After counting the lines below that hold the word "pencil", reply with the count and nothing else.
+===+
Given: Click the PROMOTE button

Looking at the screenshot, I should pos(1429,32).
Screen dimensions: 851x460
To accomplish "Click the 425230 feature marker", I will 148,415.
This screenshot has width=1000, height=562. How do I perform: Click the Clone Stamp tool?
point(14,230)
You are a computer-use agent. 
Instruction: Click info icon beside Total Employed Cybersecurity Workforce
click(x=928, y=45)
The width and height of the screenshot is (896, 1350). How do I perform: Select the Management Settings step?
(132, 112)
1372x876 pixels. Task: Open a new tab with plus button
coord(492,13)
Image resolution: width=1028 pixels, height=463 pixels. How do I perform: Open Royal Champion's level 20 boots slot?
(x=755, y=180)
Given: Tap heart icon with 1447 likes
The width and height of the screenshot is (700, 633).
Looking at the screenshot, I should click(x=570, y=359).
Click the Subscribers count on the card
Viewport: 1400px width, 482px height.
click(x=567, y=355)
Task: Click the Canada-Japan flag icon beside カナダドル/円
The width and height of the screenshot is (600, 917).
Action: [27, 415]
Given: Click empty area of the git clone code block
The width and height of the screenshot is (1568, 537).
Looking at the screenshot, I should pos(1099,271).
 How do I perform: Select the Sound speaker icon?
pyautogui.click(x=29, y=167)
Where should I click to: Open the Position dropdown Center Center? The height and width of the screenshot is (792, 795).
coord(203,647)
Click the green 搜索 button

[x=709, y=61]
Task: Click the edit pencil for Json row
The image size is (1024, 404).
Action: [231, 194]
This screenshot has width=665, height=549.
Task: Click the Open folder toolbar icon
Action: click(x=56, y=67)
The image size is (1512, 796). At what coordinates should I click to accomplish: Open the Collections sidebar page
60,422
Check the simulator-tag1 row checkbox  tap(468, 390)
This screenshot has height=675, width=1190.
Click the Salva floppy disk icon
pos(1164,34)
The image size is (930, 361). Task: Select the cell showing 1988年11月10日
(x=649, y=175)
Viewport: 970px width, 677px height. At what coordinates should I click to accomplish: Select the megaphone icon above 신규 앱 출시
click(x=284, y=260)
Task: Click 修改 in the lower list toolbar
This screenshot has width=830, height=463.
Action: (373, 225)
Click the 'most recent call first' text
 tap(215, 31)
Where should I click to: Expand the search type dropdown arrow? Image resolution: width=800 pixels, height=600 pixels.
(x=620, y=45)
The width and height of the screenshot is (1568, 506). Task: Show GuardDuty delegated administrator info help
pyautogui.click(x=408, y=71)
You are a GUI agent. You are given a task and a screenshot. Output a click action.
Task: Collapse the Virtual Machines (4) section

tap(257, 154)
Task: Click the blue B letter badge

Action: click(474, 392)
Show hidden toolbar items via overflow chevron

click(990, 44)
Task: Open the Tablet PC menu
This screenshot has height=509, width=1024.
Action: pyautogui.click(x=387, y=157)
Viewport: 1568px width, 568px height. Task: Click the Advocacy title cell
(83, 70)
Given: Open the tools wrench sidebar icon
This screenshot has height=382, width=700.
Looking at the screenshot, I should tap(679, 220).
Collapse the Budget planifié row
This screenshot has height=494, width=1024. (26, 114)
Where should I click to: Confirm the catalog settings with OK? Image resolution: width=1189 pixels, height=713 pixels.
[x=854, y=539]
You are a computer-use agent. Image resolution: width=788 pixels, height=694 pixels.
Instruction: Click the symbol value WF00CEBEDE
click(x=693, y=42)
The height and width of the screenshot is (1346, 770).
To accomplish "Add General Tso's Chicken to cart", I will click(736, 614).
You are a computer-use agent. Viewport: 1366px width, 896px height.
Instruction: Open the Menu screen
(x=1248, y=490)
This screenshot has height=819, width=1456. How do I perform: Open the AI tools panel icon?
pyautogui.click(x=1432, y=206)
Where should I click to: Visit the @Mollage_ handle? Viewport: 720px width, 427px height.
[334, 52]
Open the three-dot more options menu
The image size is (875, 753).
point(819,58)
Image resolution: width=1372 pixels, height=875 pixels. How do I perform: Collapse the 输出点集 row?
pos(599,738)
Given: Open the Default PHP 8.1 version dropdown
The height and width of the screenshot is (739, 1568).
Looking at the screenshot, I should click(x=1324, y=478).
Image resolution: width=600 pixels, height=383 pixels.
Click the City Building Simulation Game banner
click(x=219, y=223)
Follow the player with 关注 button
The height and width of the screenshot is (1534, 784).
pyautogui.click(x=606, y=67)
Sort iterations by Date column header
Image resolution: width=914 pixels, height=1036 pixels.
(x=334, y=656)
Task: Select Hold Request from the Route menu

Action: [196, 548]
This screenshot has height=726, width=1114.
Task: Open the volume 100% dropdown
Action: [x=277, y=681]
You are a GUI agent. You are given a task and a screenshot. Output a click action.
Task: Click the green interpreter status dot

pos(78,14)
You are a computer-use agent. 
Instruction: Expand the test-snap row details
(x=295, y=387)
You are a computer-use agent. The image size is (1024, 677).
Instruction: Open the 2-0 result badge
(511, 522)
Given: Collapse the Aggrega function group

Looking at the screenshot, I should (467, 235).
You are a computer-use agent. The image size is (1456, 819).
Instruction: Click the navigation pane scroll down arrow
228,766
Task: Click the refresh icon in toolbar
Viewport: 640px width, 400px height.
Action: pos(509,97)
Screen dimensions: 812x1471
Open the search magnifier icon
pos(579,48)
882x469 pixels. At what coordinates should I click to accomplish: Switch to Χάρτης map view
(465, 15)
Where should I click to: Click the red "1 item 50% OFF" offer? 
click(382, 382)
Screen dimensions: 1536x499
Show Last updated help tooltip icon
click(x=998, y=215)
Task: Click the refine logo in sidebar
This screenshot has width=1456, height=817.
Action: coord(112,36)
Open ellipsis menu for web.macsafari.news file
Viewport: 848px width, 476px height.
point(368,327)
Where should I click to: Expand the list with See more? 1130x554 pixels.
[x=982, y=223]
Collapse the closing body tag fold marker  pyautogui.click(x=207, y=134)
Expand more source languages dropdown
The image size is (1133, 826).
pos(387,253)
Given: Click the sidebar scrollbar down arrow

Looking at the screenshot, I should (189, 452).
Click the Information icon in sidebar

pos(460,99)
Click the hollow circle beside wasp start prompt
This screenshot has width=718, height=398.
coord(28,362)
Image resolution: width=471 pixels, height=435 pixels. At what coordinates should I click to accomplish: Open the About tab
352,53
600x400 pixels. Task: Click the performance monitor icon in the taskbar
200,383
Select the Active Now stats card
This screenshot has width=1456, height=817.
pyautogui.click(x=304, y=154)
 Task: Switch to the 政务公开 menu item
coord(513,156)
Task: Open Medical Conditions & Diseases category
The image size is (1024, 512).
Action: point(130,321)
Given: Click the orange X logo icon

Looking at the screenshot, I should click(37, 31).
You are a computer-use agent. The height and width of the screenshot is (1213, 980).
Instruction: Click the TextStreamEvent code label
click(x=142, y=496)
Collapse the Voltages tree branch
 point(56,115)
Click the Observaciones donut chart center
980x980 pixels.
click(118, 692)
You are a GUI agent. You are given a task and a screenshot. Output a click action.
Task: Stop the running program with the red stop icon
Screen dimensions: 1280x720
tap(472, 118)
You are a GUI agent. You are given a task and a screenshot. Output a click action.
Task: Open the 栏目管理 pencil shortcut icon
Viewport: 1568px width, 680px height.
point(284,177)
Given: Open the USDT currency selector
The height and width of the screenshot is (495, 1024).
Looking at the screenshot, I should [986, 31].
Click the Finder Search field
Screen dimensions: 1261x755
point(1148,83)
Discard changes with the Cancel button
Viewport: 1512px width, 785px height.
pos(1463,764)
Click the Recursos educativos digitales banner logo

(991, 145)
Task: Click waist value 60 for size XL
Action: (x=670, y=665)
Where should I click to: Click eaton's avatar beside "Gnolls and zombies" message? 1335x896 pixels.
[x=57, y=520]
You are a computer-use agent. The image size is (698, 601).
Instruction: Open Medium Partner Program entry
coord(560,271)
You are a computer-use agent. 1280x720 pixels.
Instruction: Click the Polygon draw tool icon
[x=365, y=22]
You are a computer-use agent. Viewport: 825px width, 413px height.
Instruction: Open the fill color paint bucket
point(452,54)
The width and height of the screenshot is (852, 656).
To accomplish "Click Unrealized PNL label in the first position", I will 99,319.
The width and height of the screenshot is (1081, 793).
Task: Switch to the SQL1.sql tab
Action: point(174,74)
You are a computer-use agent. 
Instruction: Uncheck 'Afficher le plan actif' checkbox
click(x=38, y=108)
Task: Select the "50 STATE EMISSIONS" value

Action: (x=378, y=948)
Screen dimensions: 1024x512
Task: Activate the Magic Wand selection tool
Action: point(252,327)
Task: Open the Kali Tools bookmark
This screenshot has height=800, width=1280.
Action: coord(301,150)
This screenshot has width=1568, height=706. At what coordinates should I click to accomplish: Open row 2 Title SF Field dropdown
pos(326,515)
+===+
| SOLUTION TO THIS TASK |
2